In the primate visual system, motion information is mainly processed in the dorsal visual pathway (V1 - MT). Recent findings of direction maps in areas V2 and V4, however, suggest that these areas may also play a significant role in motion perception. Perceptually, relative motion is an important source for detection of object boundaries as well as its 3D shape. In this study, we tested the hypothesis that area V2 is involved in detection of motion boundaries and their orientation at a population level.
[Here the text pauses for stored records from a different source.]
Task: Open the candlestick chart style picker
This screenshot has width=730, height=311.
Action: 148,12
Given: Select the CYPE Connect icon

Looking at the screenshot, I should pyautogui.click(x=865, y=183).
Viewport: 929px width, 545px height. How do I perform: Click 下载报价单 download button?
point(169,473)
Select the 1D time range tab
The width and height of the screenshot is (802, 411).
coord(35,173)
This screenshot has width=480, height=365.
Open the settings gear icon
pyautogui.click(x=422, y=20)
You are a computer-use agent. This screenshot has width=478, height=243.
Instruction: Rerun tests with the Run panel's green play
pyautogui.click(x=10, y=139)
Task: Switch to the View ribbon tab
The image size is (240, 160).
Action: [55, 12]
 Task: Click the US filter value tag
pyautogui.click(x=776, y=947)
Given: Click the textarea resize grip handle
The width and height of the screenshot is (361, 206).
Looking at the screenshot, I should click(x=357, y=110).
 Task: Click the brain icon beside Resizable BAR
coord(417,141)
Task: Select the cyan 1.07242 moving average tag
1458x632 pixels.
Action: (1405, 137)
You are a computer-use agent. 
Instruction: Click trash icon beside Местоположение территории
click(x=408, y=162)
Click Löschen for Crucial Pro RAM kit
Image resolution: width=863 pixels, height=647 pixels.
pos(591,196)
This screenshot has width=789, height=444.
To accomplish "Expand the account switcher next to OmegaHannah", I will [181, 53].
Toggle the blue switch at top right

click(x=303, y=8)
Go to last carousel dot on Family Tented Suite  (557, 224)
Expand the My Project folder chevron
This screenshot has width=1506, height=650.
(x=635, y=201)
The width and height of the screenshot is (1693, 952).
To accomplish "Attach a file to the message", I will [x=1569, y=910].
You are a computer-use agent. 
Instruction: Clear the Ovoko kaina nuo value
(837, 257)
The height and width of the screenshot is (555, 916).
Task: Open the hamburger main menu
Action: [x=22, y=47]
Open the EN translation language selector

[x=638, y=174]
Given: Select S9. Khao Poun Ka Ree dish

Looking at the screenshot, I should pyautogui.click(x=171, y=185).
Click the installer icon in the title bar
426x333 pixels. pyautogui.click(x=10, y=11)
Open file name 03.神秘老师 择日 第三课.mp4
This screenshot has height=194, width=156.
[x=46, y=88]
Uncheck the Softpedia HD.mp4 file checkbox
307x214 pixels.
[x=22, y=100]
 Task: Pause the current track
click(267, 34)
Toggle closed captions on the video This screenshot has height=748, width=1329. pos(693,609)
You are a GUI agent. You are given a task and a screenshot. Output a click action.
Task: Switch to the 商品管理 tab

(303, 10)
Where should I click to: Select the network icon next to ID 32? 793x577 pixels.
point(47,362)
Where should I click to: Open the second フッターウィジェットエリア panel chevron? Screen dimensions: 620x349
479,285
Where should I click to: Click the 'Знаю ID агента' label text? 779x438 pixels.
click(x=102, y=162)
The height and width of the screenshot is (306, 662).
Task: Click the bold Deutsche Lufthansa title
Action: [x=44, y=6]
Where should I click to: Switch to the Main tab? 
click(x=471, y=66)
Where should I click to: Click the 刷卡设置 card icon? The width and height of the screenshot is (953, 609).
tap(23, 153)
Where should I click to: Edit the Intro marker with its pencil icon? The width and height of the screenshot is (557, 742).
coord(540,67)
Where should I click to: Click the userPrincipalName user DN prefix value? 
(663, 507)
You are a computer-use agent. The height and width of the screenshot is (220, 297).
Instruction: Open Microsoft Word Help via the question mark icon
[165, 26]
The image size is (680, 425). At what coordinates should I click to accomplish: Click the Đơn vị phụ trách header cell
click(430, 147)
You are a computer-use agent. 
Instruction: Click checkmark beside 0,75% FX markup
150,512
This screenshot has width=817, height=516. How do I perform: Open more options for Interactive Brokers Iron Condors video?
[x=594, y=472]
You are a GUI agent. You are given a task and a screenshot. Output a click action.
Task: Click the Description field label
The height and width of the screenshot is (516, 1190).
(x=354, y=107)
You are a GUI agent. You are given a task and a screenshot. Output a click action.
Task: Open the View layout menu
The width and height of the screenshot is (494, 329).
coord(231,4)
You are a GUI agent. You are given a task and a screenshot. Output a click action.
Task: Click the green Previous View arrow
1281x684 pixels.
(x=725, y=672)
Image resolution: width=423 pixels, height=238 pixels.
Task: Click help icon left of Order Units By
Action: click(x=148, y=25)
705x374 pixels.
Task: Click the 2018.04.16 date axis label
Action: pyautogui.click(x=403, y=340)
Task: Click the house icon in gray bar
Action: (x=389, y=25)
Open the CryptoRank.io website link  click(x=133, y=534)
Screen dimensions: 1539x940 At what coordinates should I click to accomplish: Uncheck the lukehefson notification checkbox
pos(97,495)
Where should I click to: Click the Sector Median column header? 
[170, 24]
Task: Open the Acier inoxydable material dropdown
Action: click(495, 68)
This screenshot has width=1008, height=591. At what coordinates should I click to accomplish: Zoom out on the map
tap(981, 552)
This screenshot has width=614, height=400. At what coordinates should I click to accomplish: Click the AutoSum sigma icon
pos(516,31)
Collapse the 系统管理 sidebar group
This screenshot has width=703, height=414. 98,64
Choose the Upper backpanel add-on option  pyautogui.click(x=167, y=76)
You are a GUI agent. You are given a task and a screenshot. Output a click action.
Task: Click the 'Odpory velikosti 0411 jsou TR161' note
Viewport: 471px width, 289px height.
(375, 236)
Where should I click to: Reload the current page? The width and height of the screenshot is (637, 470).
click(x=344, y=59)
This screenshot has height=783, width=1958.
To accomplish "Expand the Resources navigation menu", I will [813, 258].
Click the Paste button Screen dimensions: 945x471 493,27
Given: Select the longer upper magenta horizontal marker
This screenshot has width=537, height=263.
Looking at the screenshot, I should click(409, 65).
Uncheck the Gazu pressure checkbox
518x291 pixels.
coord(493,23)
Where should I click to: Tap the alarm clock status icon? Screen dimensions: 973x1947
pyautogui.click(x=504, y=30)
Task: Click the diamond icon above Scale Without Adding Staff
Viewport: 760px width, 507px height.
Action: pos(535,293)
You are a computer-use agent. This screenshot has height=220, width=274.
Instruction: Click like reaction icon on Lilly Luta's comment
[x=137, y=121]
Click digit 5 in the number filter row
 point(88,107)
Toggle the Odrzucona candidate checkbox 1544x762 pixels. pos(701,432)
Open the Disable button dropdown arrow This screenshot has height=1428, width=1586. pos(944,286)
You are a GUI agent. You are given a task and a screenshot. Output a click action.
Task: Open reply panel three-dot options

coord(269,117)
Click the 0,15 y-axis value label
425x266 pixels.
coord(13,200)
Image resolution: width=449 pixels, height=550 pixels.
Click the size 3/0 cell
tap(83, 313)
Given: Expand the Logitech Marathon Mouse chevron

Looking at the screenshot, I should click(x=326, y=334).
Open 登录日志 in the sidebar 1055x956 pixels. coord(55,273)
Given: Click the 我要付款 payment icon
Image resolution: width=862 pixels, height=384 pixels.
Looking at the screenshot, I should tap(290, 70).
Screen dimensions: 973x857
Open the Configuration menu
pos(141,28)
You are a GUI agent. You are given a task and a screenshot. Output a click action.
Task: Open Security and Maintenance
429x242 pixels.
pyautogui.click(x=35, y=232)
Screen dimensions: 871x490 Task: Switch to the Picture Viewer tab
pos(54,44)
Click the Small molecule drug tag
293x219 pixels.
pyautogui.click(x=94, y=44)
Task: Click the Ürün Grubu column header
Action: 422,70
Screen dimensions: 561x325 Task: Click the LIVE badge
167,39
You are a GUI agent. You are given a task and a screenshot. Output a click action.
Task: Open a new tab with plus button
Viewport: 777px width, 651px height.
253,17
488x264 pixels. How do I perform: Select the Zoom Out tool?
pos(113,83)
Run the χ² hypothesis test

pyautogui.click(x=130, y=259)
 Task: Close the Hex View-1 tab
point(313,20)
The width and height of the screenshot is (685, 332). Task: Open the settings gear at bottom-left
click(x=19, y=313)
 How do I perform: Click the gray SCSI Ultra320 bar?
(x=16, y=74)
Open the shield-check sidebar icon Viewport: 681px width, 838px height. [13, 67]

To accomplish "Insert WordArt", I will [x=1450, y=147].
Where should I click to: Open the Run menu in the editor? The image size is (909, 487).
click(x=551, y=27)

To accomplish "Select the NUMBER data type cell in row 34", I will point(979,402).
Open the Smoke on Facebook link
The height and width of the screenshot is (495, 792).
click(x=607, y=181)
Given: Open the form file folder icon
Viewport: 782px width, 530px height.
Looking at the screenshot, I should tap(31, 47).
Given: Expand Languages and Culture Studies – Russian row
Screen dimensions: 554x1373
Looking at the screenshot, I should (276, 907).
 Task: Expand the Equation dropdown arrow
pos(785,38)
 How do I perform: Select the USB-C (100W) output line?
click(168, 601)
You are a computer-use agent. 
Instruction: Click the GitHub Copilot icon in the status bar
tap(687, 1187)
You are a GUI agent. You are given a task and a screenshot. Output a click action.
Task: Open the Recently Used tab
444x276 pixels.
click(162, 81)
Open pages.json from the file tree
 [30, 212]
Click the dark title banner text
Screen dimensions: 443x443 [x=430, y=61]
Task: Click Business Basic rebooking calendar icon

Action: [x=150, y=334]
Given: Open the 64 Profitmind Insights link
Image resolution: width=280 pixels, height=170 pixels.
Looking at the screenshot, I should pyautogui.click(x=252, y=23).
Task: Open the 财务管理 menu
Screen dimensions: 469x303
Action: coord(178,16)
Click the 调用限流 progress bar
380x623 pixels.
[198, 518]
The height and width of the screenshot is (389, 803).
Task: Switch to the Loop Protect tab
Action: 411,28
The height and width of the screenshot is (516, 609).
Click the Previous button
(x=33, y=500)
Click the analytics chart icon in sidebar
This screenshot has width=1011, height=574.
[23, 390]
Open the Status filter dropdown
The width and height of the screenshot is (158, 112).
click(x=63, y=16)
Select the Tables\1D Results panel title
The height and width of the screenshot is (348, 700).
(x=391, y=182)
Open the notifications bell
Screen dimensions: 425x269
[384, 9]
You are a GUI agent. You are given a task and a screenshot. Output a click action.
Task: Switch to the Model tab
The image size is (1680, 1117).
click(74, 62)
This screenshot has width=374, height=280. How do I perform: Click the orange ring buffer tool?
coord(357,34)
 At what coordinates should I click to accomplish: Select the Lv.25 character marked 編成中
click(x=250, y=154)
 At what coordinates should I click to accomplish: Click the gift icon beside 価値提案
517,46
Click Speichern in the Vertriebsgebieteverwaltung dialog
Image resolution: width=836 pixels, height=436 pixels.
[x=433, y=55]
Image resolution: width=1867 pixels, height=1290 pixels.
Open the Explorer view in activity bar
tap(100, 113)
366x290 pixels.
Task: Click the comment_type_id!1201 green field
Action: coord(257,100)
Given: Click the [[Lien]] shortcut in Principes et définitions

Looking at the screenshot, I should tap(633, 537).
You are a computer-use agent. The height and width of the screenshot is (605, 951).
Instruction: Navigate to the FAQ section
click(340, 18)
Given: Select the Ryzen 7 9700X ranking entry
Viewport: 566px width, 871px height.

Monkeys were trained to perform a simple eye fixation task. Cortical activities were imaged through a chronic optical window over the visual areasV1 and V2. A motion boundary was created by two random dot patches within which dots were drifting coherently in opposite directions. By comparing cortical responses to horizontal and vertical motion boundaries, we found that there are domains within V2 that are preferentially activated by specific orientation of the motion boundaries. These orientation domains co-localize with regular luminance orientation domains. In comparison, V1 does not have a clear orientation response pattern to the motion boundaries, although pixel-averaged quantification does indicate some weak response in V1. Results from control stimuli indicate that such differences between V1 and V2 were not due to their differences in spatial frequency preferences and point to a V2 locus of motion boundary detection. Such second-order orientation detection mechanism shares the same functional architectures as the luminance orientation maps in V2.